SmartPay and Infratil subsidiary Snapper have entered into a partnership which will see the companies rollout the contactless payment system across New Zealand's biggest Eftpos network.
The deal will extend the current working partnership between the two companies using SmartPay's PAX terminals in a bid to capture a bigger slice of the small transactions, specifically in the transport, general retail and hospitality markets, the companies said in a statement today.
"Accepting contactless payment with Snapper is a proven solution that we already have in more than 2,800 taxis and targeted retail outlets across the country," said Andrew Donaldson, chief executive of SmartPay. "We are now working to extend that capability into the retail sector so that it is easier for SmartPay's customers to upgrade to New Zealand's leading contactless payment system."
Wellington-based Snapper, which is wholly-owned by infrastructure investment firm Infratil, has issued 300,000 payment cards which generate about 50 million transactions annually.

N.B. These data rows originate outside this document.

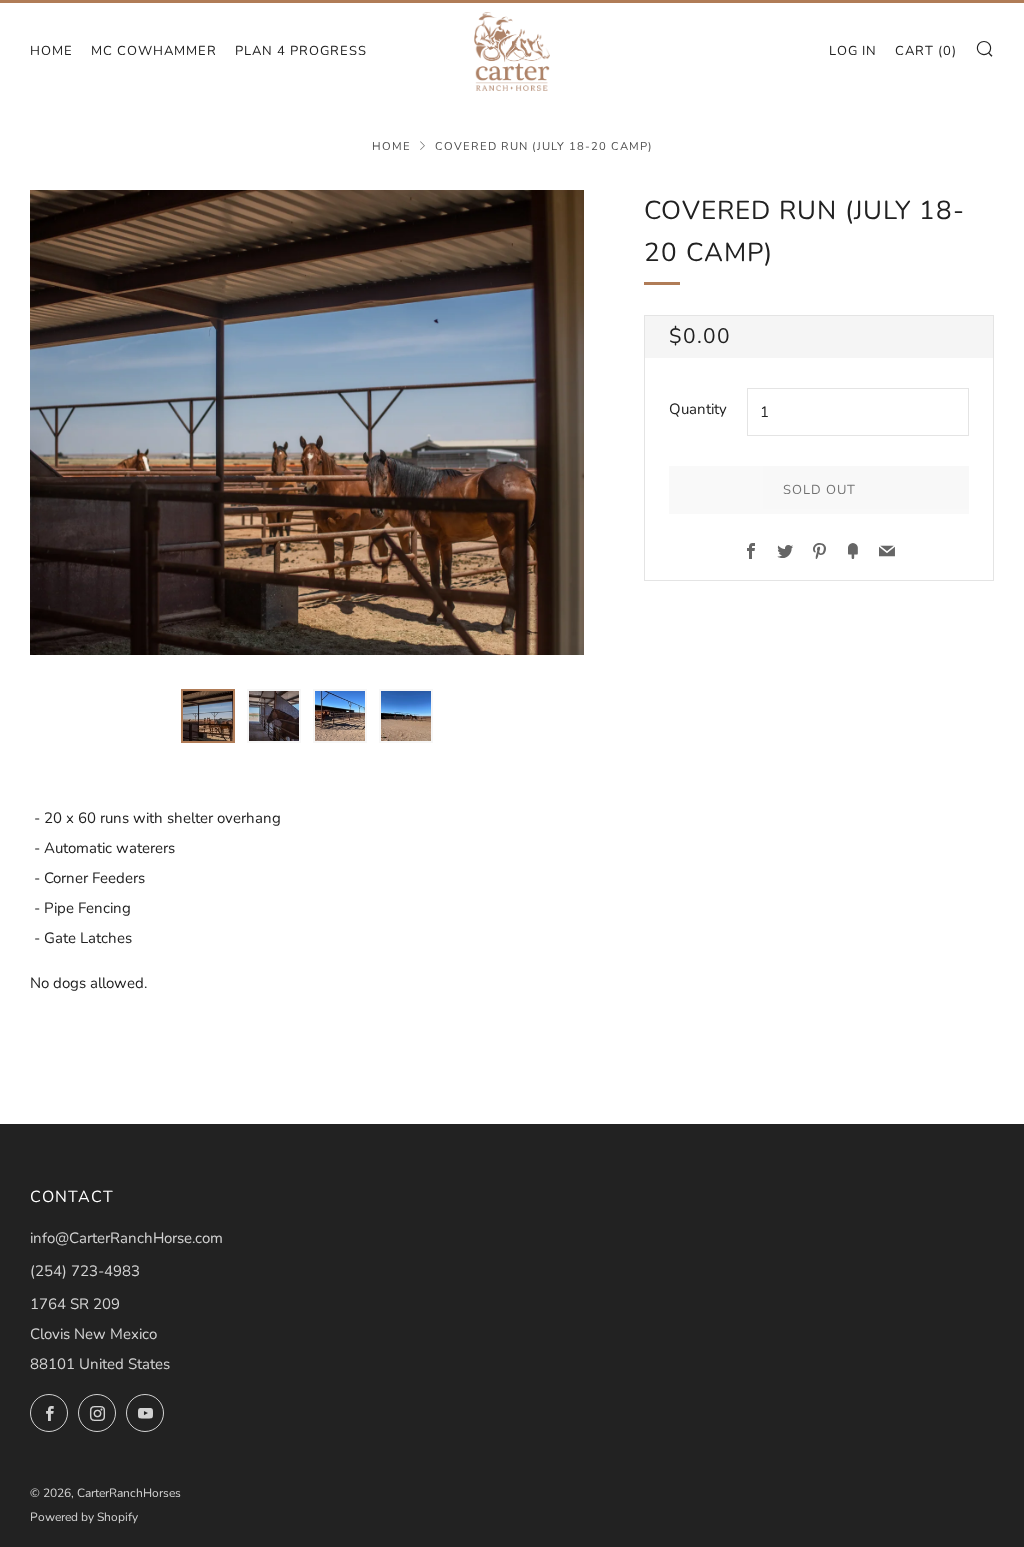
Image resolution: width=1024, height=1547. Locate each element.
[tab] (208, 716)
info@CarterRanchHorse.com (126, 1238)
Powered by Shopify (84, 1517)
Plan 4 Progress (301, 51)
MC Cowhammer (154, 51)
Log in (853, 51)
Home (51, 51)
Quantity (698, 409)
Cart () (926, 51)
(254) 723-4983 (85, 1271)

The deal comes as SmartPay looks to broaden its reach across the Tasman, having earlier this month achieved Australian certification for use of its proprietary retail payment terminals by Westpac Bank.
The company is targeting growth from less than 1 per cent market share at present to 5 per cent as Australian retailers shift to the EMV "chip-card" standard for credit and debit cards. With between 600,000 and 800,000 Australian terminals requiring replacement, the firm was seeking 30,000 to 35,000 installations of its PAX s90 and S80 terminals, Donaldson told BusinessDesk at the time.
The Eftpos company has struggled to achieve profitability in New Zealand, having only broken into the black for the first time this year with a net profit of $100,000 in the 12 months ended March 31, from a year-earlier loss of $2.6 million.
SmartPay is seeking a listing on the ASX board, a move that coincides with the company's push into the Australian market. SmartPay shares were unchanged at 14 cents today, and have declined 39 per cent so far this year.